## Data shown
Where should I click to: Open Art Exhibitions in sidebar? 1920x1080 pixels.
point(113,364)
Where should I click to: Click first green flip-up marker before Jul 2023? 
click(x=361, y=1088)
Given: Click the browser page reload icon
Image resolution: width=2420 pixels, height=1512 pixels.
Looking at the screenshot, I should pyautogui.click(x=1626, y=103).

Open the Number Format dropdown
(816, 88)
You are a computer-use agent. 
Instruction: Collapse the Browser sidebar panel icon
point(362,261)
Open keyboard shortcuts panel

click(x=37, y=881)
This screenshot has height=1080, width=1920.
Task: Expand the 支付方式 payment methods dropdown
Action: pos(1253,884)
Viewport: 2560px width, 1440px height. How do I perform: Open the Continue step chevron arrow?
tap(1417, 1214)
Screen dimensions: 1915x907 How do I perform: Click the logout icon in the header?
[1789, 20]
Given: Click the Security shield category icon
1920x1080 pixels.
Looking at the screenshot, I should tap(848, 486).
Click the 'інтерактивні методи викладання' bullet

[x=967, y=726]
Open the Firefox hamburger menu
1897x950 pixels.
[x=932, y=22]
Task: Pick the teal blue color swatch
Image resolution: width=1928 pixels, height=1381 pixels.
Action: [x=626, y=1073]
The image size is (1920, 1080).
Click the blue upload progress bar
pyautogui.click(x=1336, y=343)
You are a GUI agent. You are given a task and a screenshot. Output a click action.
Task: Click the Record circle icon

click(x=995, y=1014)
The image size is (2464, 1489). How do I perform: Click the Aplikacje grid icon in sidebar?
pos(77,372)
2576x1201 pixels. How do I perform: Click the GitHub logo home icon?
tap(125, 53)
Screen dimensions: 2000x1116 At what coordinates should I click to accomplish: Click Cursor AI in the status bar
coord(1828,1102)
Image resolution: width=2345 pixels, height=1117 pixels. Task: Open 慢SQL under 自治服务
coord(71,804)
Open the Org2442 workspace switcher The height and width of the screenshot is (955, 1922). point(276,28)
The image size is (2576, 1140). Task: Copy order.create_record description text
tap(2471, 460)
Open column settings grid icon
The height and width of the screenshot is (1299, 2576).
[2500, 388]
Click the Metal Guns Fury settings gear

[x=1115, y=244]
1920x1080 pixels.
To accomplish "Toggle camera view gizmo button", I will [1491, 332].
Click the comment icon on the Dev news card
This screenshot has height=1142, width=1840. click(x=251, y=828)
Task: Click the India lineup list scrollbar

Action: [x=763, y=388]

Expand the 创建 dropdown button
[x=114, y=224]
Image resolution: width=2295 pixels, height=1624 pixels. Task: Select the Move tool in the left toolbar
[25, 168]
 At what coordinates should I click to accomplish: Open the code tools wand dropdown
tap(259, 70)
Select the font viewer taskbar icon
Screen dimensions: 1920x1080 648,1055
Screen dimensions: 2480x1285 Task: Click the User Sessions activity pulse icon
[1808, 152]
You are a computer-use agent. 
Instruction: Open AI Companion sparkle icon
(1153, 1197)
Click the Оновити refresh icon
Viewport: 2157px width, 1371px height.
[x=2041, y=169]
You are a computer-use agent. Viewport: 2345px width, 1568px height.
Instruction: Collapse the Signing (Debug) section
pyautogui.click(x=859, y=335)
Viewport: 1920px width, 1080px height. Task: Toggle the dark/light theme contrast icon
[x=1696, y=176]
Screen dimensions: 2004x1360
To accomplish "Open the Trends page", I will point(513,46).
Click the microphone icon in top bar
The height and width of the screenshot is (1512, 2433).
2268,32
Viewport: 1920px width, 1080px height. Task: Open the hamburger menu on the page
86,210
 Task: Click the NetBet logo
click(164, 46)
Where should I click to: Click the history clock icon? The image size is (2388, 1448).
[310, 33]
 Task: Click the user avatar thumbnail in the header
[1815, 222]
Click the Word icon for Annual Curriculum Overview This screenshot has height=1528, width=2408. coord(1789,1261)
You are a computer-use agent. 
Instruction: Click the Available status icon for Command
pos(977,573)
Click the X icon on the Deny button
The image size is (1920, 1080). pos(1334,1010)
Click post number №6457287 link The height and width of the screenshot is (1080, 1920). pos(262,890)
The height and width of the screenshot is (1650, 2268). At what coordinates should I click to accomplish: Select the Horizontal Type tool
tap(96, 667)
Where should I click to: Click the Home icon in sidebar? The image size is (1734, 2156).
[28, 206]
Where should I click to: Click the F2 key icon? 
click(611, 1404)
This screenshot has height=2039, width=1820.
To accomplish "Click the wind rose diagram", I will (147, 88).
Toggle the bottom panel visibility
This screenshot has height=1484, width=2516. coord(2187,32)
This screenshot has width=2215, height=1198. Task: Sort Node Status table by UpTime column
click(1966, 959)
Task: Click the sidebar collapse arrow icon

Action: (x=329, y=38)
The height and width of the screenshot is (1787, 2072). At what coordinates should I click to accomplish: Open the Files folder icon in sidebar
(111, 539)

## Task requirements
Your response should consist of the full listing, repeated exactly.

## Answer section
Where should I click to: Open Art Exhibitions in sidebar? 1920x1080 pixels.
point(113,364)
Where should I click to: Click first green flip-up marker before Jul 2023? 
click(x=361, y=1088)
Given: Click the browser page reload icon
Image resolution: width=2420 pixels, height=1512 pixels.
Looking at the screenshot, I should pyautogui.click(x=1626, y=103).

Open the Number Format dropdown
(816, 88)
You are a computer-use agent. 
Instruction: Collapse the Browser sidebar panel icon
point(362,261)
Open keyboard shortcuts panel

click(x=37, y=881)
This screenshot has height=1080, width=1920.
Task: Expand the 支付方式 payment methods dropdown
Action: pos(1253,884)
Viewport: 2560px width, 1440px height. How do I perform: Open the Continue step chevron arrow?
tap(1417, 1214)
Screen dimensions: 1915x907 How do I perform: Click the logout icon in the header?
[1789, 20]
Given: Click the Security shield category icon
1920x1080 pixels.
Looking at the screenshot, I should tap(848, 486).
Click the 'інтерактивні методи викладання' bullet

[x=967, y=726]
Open the Firefox hamburger menu
1897x950 pixels.
[x=932, y=22]
Task: Pick the teal blue color swatch
Image resolution: width=1928 pixels, height=1381 pixels.
Action: [x=626, y=1073]
The image size is (1920, 1080).
Click the blue upload progress bar
pyautogui.click(x=1336, y=343)
You are a GUI agent. You are given a task and a screenshot. Output a click action.
Task: Click the Record circle icon

click(x=995, y=1014)
The image size is (2464, 1489). How do I perform: Click the Aplikacje grid icon in sidebar?
pos(77,372)
2576x1201 pixels. How do I perform: Click the GitHub logo home icon?
tap(125, 53)
Screen dimensions: 2000x1116 At what coordinates should I click to accomplish: Click Cursor AI in the status bar
coord(1828,1102)
Image resolution: width=2345 pixels, height=1117 pixels. Task: Open 慢SQL under 自治服务
coord(71,804)
Open the Org2442 workspace switcher The height and width of the screenshot is (955, 1922). point(276,28)
The image size is (2576, 1140). Task: Copy order.create_record description text
tap(2471, 460)
Open column settings grid icon
The height and width of the screenshot is (1299, 2576).
[2500, 388]
Click the Metal Guns Fury settings gear

[x=1115, y=244]
1920x1080 pixels.
To accomplish "Toggle camera view gizmo button", I will [1491, 332].
Click the comment icon on the Dev news card
This screenshot has height=1142, width=1840. click(x=251, y=828)
Task: Click the India lineup list scrollbar

Action: [x=763, y=388]

Expand the 创建 dropdown button
[x=114, y=224]
Image resolution: width=2295 pixels, height=1624 pixels. Task: Select the Move tool in the left toolbar
[25, 168]
 At what coordinates should I click to accomplish: Open the code tools wand dropdown
tap(259, 70)
Select the font viewer taskbar icon
Screen dimensions: 1920x1080 648,1055
Screen dimensions: 2480x1285 Task: Click the User Sessions activity pulse icon
[1808, 152]
You are a computer-use agent. 
Instruction: Open AI Companion sparkle icon
(1153, 1197)
Click the Оновити refresh icon
Viewport: 2157px width, 1371px height.
[x=2041, y=169]
You are a computer-use agent. Viewport: 2345px width, 1568px height.
Instruction: Collapse the Signing (Debug) section
pyautogui.click(x=859, y=335)
Viewport: 1920px width, 1080px height. Task: Toggle the dark/light theme contrast icon
[x=1696, y=176]
Screen dimensions: 2004x1360
To accomplish "Open the Trends page", I will point(513,46).
Click the microphone icon in top bar
The height and width of the screenshot is (1512, 2433).
2268,32
Viewport: 1920px width, 1080px height. Task: Open the hamburger menu on the page
86,210
 Task: Click the NetBet logo
click(164, 46)
Where should I click to: Click the history clock icon? The image size is (2388, 1448).
[310, 33]
 Task: Click the user avatar thumbnail in the header
[1815, 222]
Click the Word icon for Annual Curriculum Overview This screenshot has height=1528, width=2408. coord(1789,1261)
You are a computer-use agent. 
Instruction: Click the Available status icon for Command
pos(977,573)
Click the X icon on the Deny button
The image size is (1920, 1080). pos(1334,1010)
Click post number №6457287 link The height and width of the screenshot is (1080, 1920). pos(262,890)
The height and width of the screenshot is (1650, 2268). At what coordinates should I click to accomplish: Select the Horizontal Type tool
tap(96, 667)
Where should I click to: Click the Home icon in sidebar? The image size is (1734, 2156).
[28, 206]
Where should I click to: Click the F2 key icon? 
click(611, 1404)
This screenshot has height=2039, width=1820.
To accomplish "Click the wind rose diagram", I will (147, 88).
Toggle the bottom panel visibility
This screenshot has height=1484, width=2516. coord(2187,32)
This screenshot has width=2215, height=1198. Task: Sort Node Status table by UpTime column
click(1966, 959)
Task: Click the sidebar collapse arrow icon

Action: (x=329, y=38)
The height and width of the screenshot is (1787, 2072). At what coordinates should I click to accomplish: Open the Files folder icon in sidebar
(111, 539)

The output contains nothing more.